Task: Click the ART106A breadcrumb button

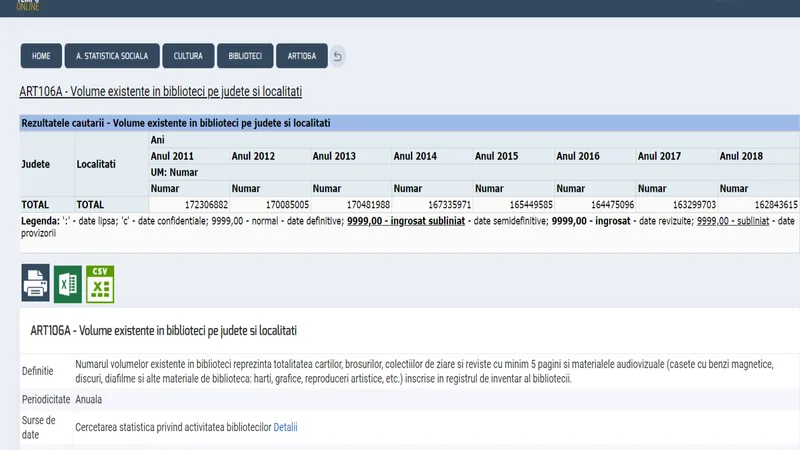Action: tap(301, 56)
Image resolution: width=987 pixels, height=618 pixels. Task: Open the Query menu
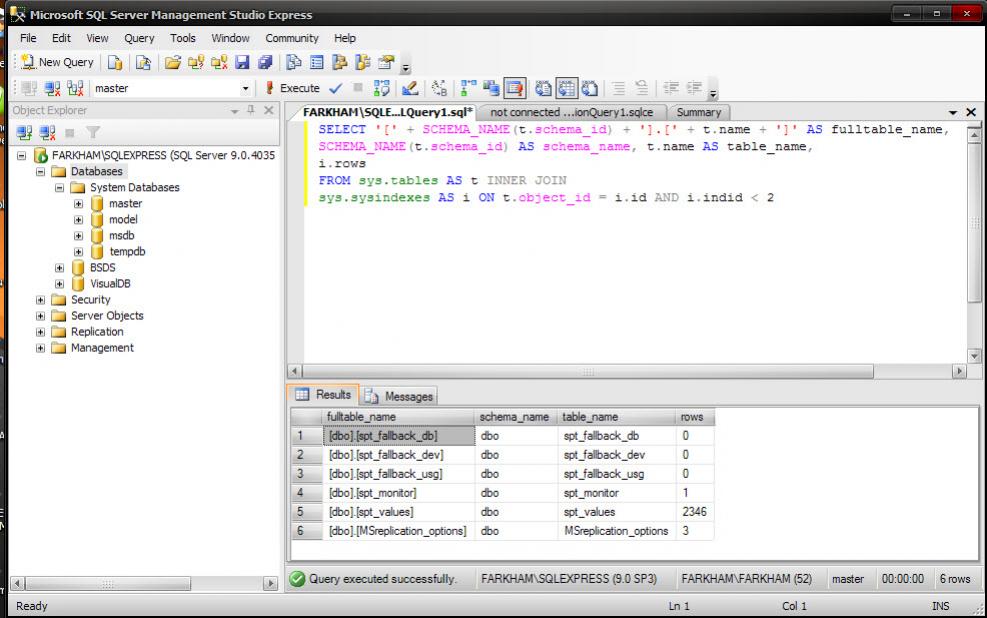click(139, 38)
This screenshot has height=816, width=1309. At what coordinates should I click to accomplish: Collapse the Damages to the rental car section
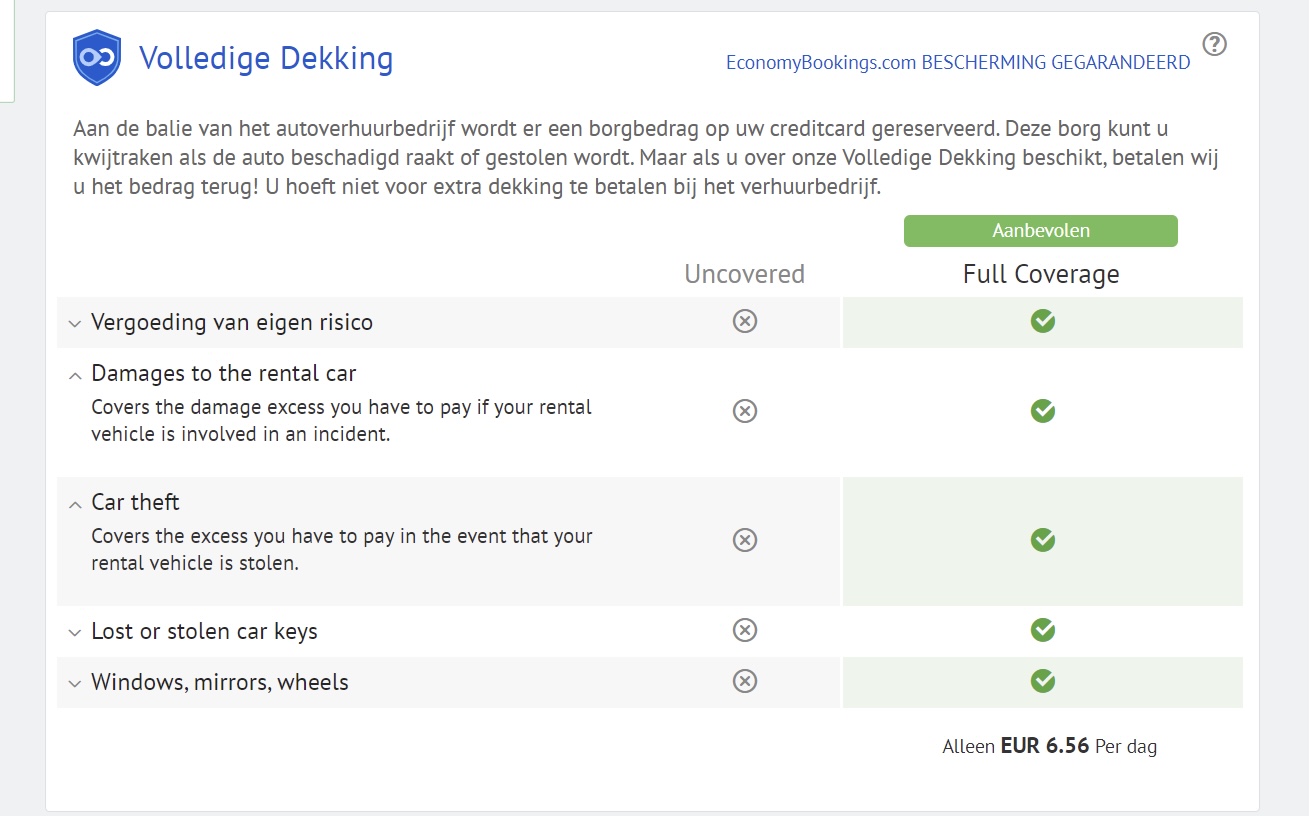click(74, 376)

********

* **Work instruction**:
Leave nothing out but the pictures when transcribing the records.

* **Task output**:
Task: Click the ART106A breadcrumb button

Action: tap(301, 56)
Image resolution: width=987 pixels, height=618 pixels. Task: Open the Query menu
click(139, 38)
This screenshot has height=816, width=1309. At what coordinates should I click to accomplish: Collapse the Damages to the rental car section
click(74, 376)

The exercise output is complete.